Chidi Samuel/ Nigeria will begin administering the second batch of COVID-19 vaccines from August 10, the presidential steering committee (PSC) on COVID-19 has said.
Willie Bassey, the director of press, PSC on COVID-19, who made the disclosure in a statement in Abuja, on Saturday said the commencement of the second batch vaccination is pertinent as the country battles the third wave of the pandemic.
“The PSC has received over four million doses of Moderna vaccine donated by the U.S. Government to Nigeria.
“In view of the above, the inoculation is scheduled from Tuesday, Aug. 10, at the Federal Medical Centre, Jabi, off Airport road, Abuja,” he said.

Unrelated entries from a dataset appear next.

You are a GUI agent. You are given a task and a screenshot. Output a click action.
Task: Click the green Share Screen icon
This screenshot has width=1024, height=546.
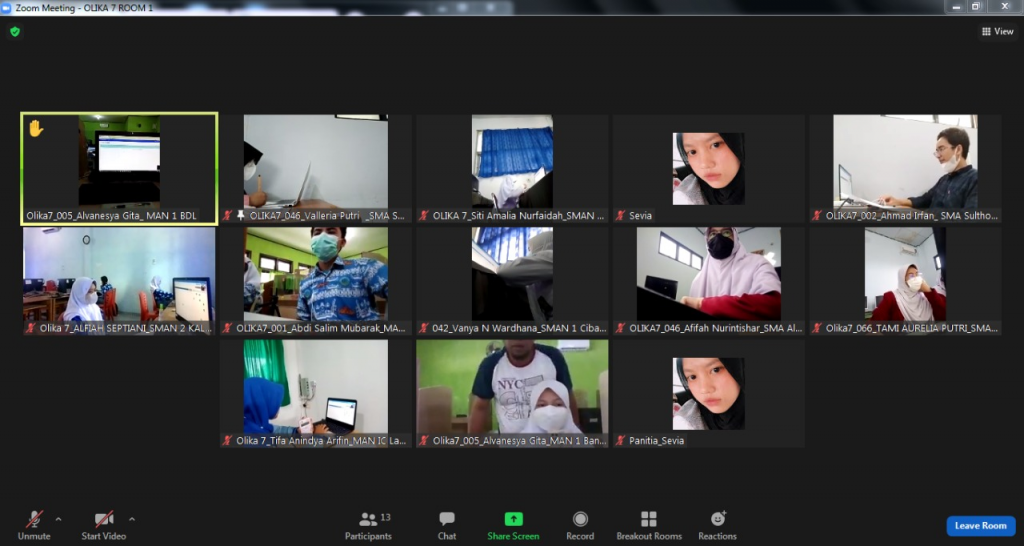click(x=513, y=519)
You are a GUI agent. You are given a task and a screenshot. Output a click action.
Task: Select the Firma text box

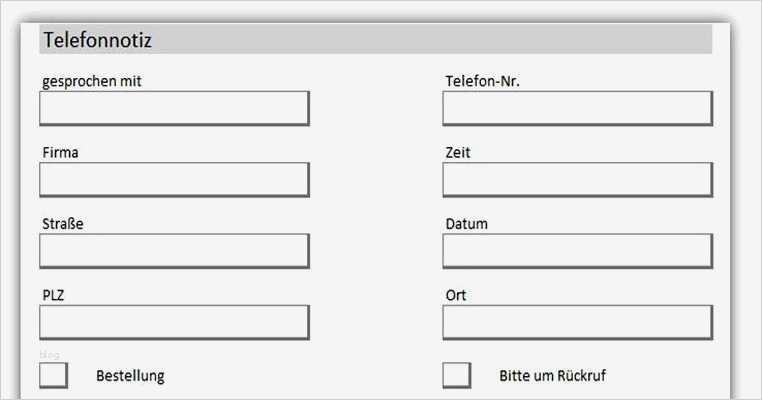point(174,180)
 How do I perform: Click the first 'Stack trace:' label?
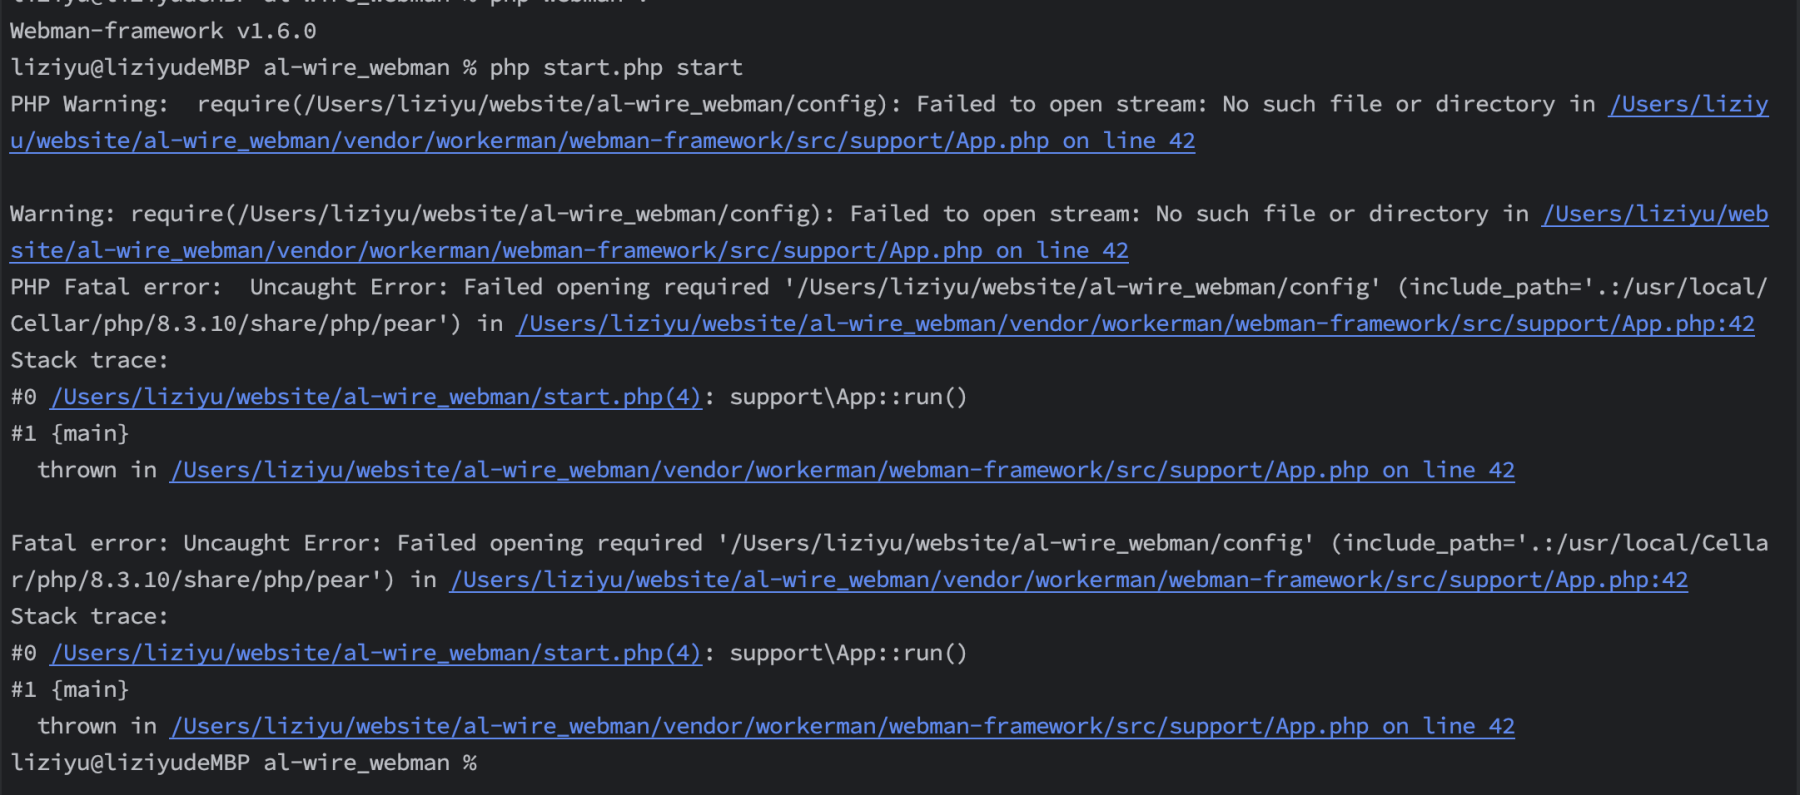(90, 360)
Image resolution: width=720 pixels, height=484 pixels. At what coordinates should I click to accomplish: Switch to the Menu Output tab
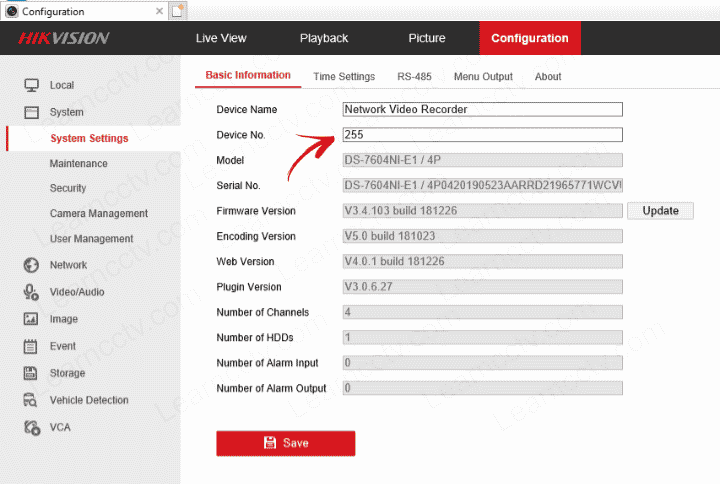coord(482,76)
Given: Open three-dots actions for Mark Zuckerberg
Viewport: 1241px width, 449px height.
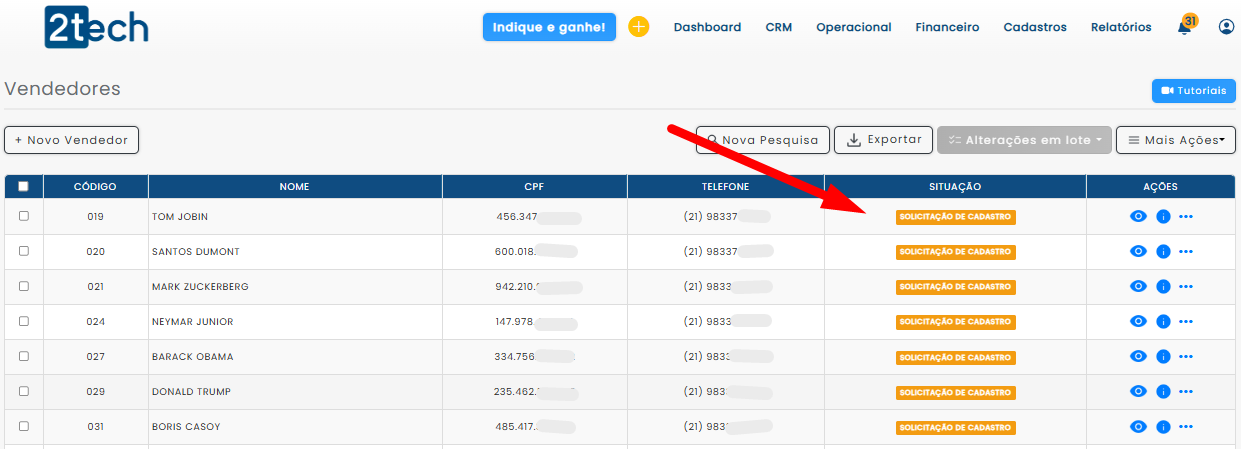Looking at the screenshot, I should point(1186,287).
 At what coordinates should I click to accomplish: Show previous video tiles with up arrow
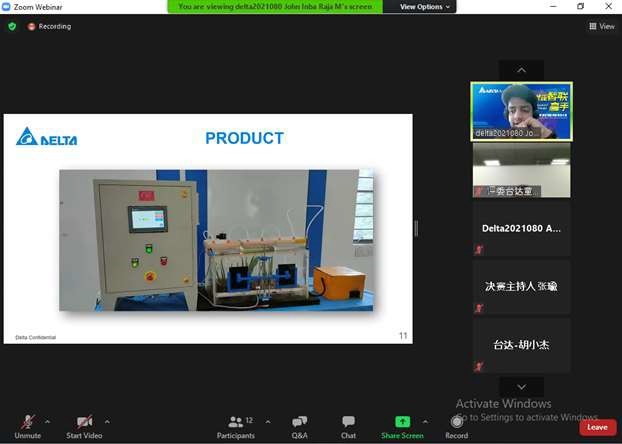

The federal government on August 1 received 4.08m doses of the Moderna COVID-19 vaccine from the United States.
The vaccine doses were received by the United Nations International Children’s Emergency Fund (UNICEF) on behalf of the federal government and stored at the country’s National Strategic Cold Store near Nnamdi Azikiwe International Airport in Abuja.
The Moderna vaccine had been listed for emergency use by the World Health Organisation (WHO) and approved by the National Agency for Food and Drug Administration and Control (NAFDAC).
It is the second batch of vaccines received by Nigeria after the country had run out of the initial four million doses of the AstraZeneca COVID-19 vaccine received from the COVAX facility.
-COVID-19 Third Wave: Nigeria’s active cases surpass 9,000
Meanwhile, The Nigeria Centre For Disease Control (NCDC) says the number of active COVID-19 cases in Nigeria increased to 9,066 with 565 additional cases confirmed on Friday.
The NCDC made this known on its verified website on Saturday morning.
The News Agency of Nigeria (NAN) reports that the country’s new active case indicates an increase from 9,033 cases, registered a day earlier.
The NCDC stated that 76 people had recovered and were discharged from various isolation centres in the country on Friday.
The Public health agency said that to date, 165,409 recoveries had been recorded nationwide in 36 states and the Federal Capital Territory (FCT).
According to it, Friday’s statistics is the total of reported cases across 16 states of the federation and the FCT.
According to the latest NCDC data, Lagos has the highest number of infections with 348 cases. Rivers 70, while Akwa Ibom comes next with 45 infections.
Others were Oyo (36), FCT (24 ), Ekiti (15), Kwara (7), Ogun (7), Gombe (3), Anambra and Kaduna reported 2 cases each, while Bayelsa, Cross River, Edo, Plateau, Kano and Sokoto registered one case respectively.
The NCDC added that Nasarawa, Ondo, and Osun reported zero cases as of Friday.
The agency stated the country had confirmed 177,142 cases, noting that 2,178 people had died in 36 states and the FCT.
It added that a multi-sectoral national emergency operations centre (EOC), activated at Level 2, continued to coordinate the national response activities.
It said that the country had also tested more than 2.5 million samples for the virus out of the country’s roughly 200 million population.
The NCDC said that the country’s COVID-19 average test positivity rate was 6 per cent.